(Task material Opens)
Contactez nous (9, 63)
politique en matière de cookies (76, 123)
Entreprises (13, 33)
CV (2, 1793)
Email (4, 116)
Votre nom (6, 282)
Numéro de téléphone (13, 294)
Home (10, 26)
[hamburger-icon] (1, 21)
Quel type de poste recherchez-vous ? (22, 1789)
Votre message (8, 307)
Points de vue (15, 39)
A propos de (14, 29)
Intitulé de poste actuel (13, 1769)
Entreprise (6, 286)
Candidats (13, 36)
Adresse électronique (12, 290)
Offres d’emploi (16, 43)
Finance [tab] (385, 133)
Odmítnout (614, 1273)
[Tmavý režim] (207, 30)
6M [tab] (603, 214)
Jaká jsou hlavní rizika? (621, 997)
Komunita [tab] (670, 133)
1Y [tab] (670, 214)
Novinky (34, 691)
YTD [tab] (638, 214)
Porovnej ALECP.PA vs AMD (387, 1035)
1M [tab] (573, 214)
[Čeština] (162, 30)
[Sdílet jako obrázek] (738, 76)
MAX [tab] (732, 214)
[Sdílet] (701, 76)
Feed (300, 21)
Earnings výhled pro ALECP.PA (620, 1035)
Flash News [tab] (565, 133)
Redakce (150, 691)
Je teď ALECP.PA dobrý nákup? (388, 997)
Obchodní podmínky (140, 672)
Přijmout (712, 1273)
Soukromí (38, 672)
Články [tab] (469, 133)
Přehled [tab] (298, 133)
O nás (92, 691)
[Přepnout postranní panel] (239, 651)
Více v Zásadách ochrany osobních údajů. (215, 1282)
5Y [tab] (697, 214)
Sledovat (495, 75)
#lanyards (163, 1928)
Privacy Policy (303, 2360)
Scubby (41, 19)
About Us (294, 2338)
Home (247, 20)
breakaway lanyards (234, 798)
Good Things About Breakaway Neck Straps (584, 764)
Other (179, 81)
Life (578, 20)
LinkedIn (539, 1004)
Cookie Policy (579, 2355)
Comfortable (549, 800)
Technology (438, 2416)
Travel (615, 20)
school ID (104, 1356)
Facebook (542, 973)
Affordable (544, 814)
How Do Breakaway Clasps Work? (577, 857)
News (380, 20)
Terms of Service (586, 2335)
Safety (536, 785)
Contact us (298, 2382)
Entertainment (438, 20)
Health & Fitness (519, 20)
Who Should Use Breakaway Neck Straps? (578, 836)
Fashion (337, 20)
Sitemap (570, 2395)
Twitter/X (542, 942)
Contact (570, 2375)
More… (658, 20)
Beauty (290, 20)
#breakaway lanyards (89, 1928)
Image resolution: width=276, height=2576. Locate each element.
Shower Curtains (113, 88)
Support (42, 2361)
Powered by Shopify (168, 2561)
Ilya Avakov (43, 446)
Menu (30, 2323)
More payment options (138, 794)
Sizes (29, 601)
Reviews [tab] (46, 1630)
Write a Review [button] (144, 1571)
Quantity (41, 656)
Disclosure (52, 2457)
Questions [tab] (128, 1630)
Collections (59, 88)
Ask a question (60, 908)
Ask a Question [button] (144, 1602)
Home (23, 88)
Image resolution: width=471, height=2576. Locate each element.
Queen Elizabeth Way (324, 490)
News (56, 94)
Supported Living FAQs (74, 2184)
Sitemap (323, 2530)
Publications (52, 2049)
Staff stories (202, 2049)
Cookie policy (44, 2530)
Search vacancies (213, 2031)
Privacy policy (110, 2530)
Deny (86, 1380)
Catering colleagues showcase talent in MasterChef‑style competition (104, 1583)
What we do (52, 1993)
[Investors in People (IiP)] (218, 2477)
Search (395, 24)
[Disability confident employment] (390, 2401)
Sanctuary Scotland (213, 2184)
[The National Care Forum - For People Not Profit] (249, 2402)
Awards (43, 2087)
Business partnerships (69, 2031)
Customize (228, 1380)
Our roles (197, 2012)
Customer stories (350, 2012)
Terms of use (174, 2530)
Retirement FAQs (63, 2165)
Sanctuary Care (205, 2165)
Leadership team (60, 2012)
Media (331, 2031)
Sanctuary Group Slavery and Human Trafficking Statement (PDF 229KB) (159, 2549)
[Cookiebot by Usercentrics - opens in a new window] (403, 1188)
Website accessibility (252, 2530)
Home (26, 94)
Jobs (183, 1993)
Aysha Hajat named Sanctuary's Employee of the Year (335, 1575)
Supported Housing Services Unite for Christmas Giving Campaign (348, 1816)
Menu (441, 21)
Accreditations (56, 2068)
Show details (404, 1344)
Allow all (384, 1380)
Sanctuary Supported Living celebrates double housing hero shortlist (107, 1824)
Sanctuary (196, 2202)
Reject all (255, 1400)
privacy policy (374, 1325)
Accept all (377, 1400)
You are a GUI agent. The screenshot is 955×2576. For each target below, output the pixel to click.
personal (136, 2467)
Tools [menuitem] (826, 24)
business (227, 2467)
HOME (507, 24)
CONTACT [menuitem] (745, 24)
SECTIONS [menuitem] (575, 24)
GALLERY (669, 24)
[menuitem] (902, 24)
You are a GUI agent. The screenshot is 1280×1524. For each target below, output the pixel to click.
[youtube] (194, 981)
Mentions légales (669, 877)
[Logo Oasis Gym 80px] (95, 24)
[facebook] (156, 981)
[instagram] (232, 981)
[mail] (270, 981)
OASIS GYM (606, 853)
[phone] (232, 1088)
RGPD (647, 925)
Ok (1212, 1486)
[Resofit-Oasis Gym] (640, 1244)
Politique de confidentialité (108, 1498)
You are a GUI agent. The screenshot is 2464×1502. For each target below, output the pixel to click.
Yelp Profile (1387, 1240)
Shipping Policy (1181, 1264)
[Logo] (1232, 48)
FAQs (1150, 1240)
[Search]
(Task material Closes)
- **Task to complete**
Restate each record exactly as written.

- **Written answer**
Contactez nous (9, 63)
politique en matière de cookies (76, 123)
Entreprises (13, 33)
CV (2, 1793)
Email (4, 116)
Votre nom (6, 282)
Numéro de téléphone (13, 294)
Home (10, 26)
[hamburger-icon] (1, 21)
Quel type de poste recherchez-vous ? (22, 1789)
Votre message (8, 307)
Points de vue (15, 39)
A propos de (14, 29)
Intitulé de poste actuel (13, 1769)
Entreprise (6, 286)
Candidats (13, 36)
Adresse électronique (12, 290)
Offres d’emploi (16, 43)
Finance [tab] (385, 133)
Odmítnout (614, 1273)
[Tmavý režim] (207, 30)
6M [tab] (603, 214)
Jaká jsou hlavní rizika? (621, 997)
Komunita [tab] (670, 133)
1Y [tab] (670, 214)
Novinky (34, 691)
YTD [tab] (638, 214)
Porovnej ALECP.PA vs AMD (387, 1035)
1M [tab] (573, 214)
[Čeština] (162, 30)
[Sdílet jako obrázek] (738, 76)
MAX [tab] (732, 214)
[Sdílet] (701, 76)
Feed (300, 21)
Earnings výhled pro ALECP.PA (620, 1035)
Flash News [tab] (565, 133)
Redakce (150, 691)
Je teď ALECP.PA dobrý nákup? (388, 997)
Obchodní podmínky (140, 672)
Přijmout (712, 1273)
Soukromí (38, 672)
Články [tab] (469, 133)
Přehled [tab] (298, 133)
O nás (92, 691)
[Přepnout postranní panel] (239, 651)
Více v Zásadách ochrany osobních údajů. (215, 1282)
5Y [tab] (697, 214)
Sledovat (495, 75)
#lanyards (163, 1928)
Privacy Policy (303, 2360)
Scubby (41, 19)
About Us (294, 2338)
Home (247, 20)
breakaway lanyards (234, 798)
Good Things About Breakaway Neck Straps (584, 764)
Other (179, 81)
Life (578, 20)
LinkedIn (539, 1004)
Cookie Policy (579, 2355)
Comfortable (549, 800)
Technology (438, 2416)
Travel (615, 20)
school ID (104, 1356)
Facebook (542, 973)
Affordable (544, 814)
How Do Breakaway Clasps Work? (577, 857)
News (380, 20)
Terms of Service (586, 2335)
Safety (536, 785)
Contact us (298, 2382)
Entertainment (438, 20)
Health & Fitness (519, 20)
Who Should Use Breakaway Neck Straps? (578, 836)
Fashion (337, 20)
Sitemap (570, 2395)
Twitter/X (542, 942)
Contact (570, 2375)
More… (658, 20)
Beauty (290, 20)
#breakaway lanyards (89, 1928)
Image resolution: width=276, height=2576. Locate each element.
Shower Curtains (113, 88)
Support (42, 2361)
Powered by Shopify (168, 2561)
Ilya Avakov (43, 446)
Menu (30, 2323)
More payment options (138, 794)
Sizes (29, 601)
Reviews [tab] (46, 1630)
Write a Review [button] (144, 1571)
Quantity (41, 656)
Disclosure (52, 2457)
Questions [tab] (128, 1630)
Collections (59, 88)
Ask a question (60, 908)
Ask a Question [button] (144, 1602)
Home (23, 88)
Image resolution: width=471, height=2576. Locate each element.
Queen Elizabeth Way (324, 490)
News (56, 94)
Supported Living FAQs (74, 2184)
Sitemap (323, 2530)
Publications (52, 2049)
Staff stories (202, 2049)
Cookie policy (44, 2530)
Search vacancies (213, 2031)
Privacy policy (110, 2530)
Deny (86, 1380)
Catering colleagues showcase talent in MasterChef‑style competition (104, 1583)
What we do (52, 1993)
[Investors in People (IiP)] (218, 2477)
Search (395, 24)
[Disability confident employment] (390, 2401)
Sanctuary Scotland (213, 2184)
[The National Care Forum - For People Not Profit] (249, 2402)
Awards (43, 2087)
Business partnerships (69, 2031)
Customize (228, 1380)
Our roles (197, 2012)
Customer stories (350, 2012)
Terms of use (174, 2530)
Retirement FAQs (63, 2165)
Sanctuary Care (205, 2165)
Leadership team (60, 2012)
Media (331, 2031)
Sanctuary Group Slavery and Human Trafficking Statement (PDF 229KB) (159, 2549)
[Cookiebot by Usercentrics - opens in a new window] (403, 1188)
Website accessibility (252, 2530)
Home (26, 94)
Jobs (183, 1993)
Aysha Hajat named Sanctuary's Employee of the Year (335, 1575)
Supported Housing Services Unite for Christmas Giving Campaign (348, 1816)
Menu (441, 21)
Accreditations (56, 2068)
Show details (404, 1344)
Allow all (384, 1380)
Sanctuary Supported Living celebrates double housing hero shortlist (107, 1824)
Sanctuary (196, 2202)
Reject all (255, 1400)
privacy policy (374, 1325)
Accept all (377, 1400)
You are a GUI agent. The screenshot is 955×2576. For each target below, output the pixel to click.
personal (136, 2467)
Tools [menuitem] (826, 24)
business (227, 2467)
HOME (507, 24)
CONTACT [menuitem] (745, 24)
SECTIONS [menuitem] (575, 24)
GALLERY (669, 24)
[menuitem] (902, 24)
You are a GUI agent. The screenshot is 1280×1524. For each target below, output the pixel to click.
[youtube] (194, 981)
Mentions légales (669, 877)
[Logo Oasis Gym 80px] (95, 24)
[facebook] (156, 981)
[instagram] (232, 981)
[mail] (270, 981)
OASIS GYM (606, 853)
[phone] (232, 1088)
RGPD (647, 925)
Ok (1212, 1486)
[Resofit-Oasis Gym] (640, 1244)
Politique de confidentialité (108, 1498)
You are a GUI agent. The screenshot is 2464×1502. For each target below, output the pixel to click.
Yelp Profile (1387, 1240)
Shipping Policy (1181, 1264)
[Logo] (1232, 48)
FAQs (1150, 1240)
[Search]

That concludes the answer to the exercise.